* [Extracted records]:
■ ■ ■ ■ ■

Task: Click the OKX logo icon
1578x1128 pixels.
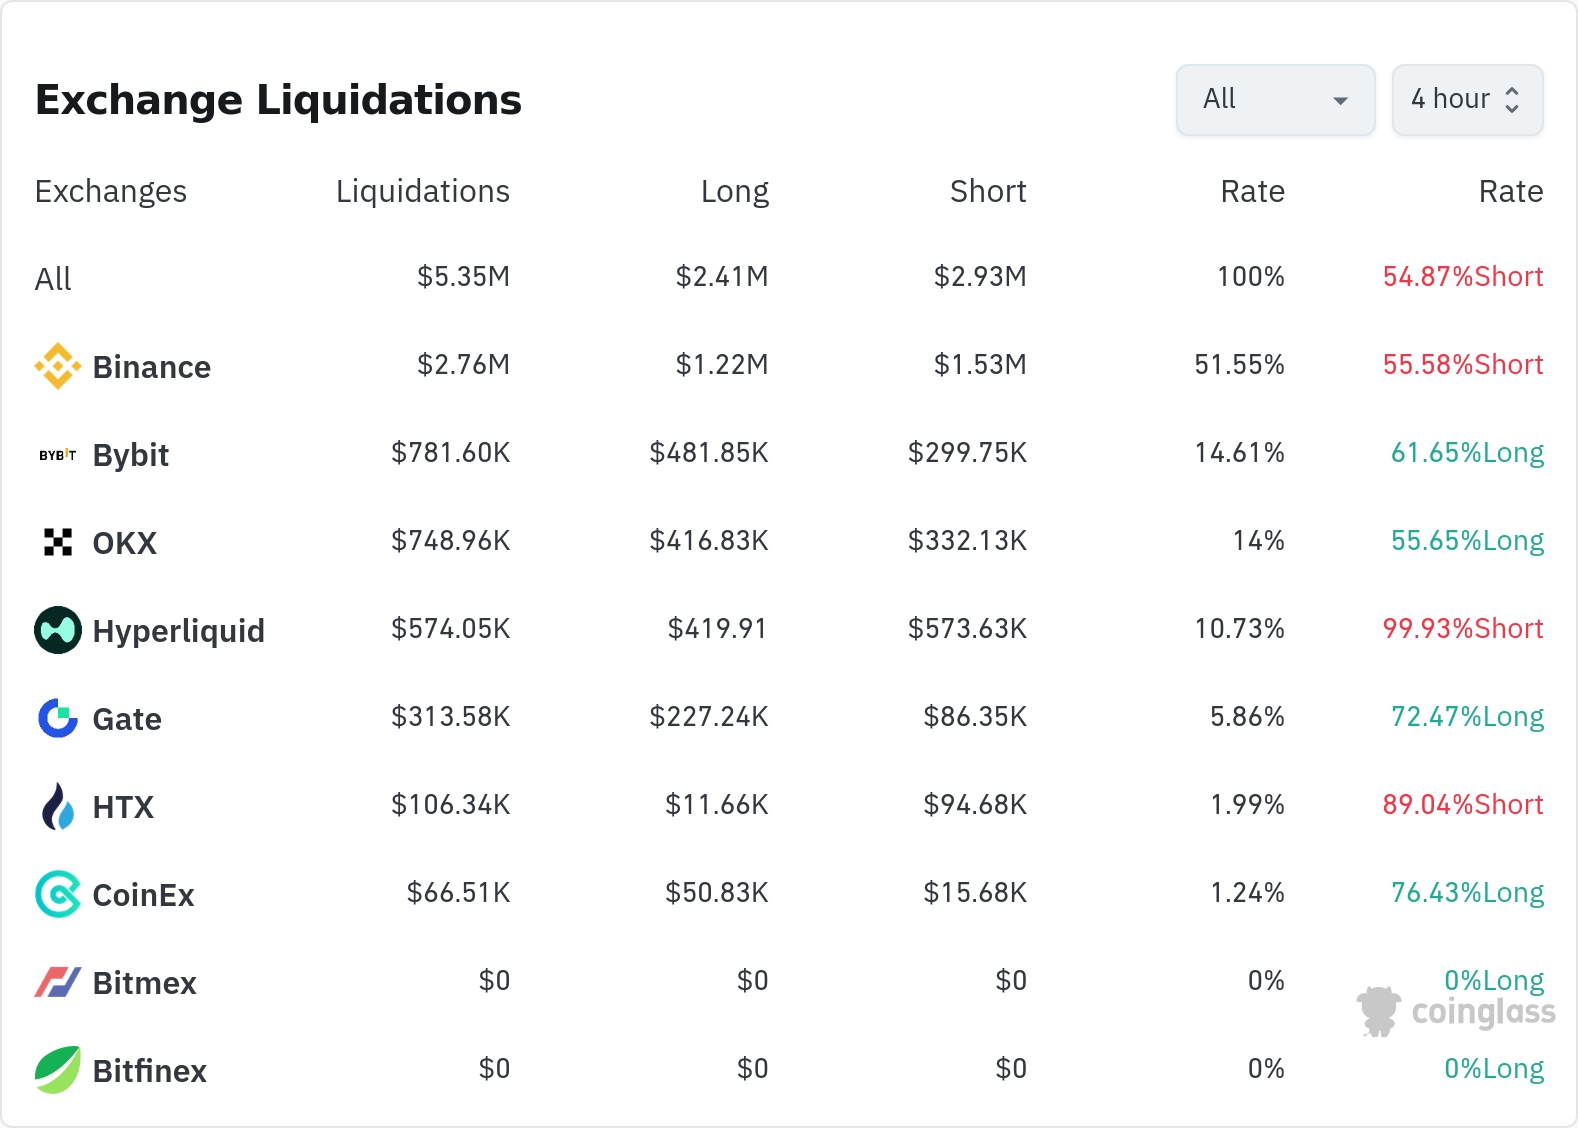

■ ■ ■ ■ ■

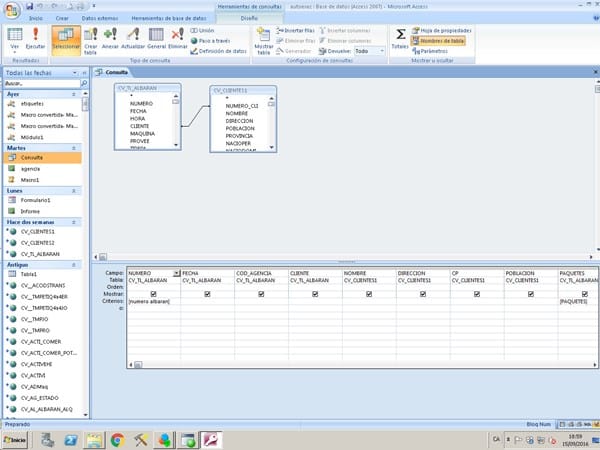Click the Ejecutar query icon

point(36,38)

■ ■ ■ ■ ■

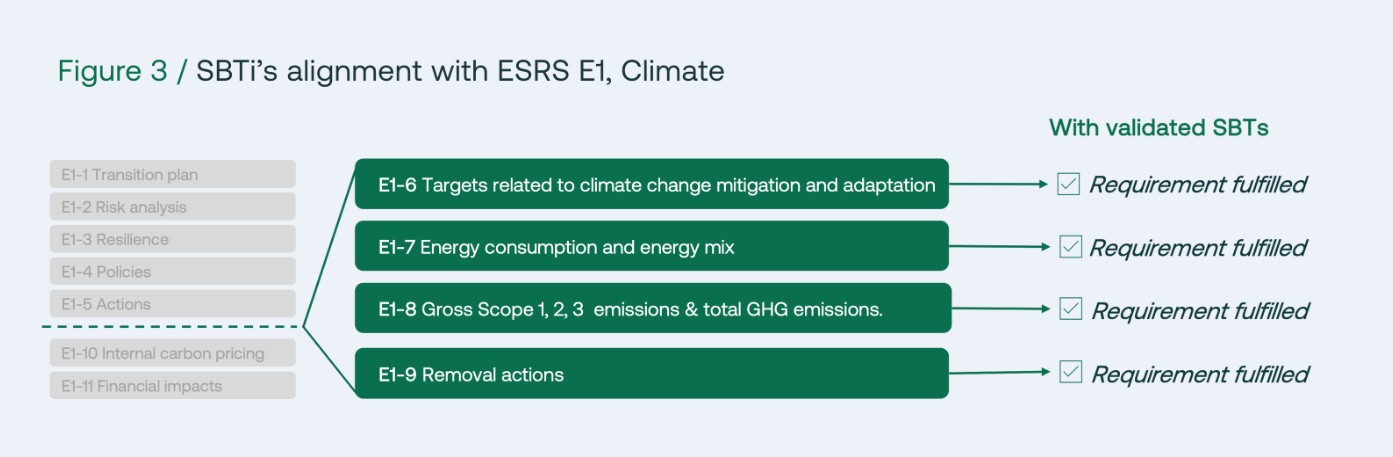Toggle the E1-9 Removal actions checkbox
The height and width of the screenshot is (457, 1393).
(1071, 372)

■ ■ ■ ■ ■

* [Exercise details]: Format the records as a numbered list, leaving out blank lines and pictures. Begin at the line that contains "Toggle the E1-9 Removal actions checkbox" and stop after the line that contains "(1071, 372)".

* [Solution]:
1. Toggle the E1-9 Removal actions checkbox
2. The height and width of the screenshot is (457, 1393).
3. (1071, 372)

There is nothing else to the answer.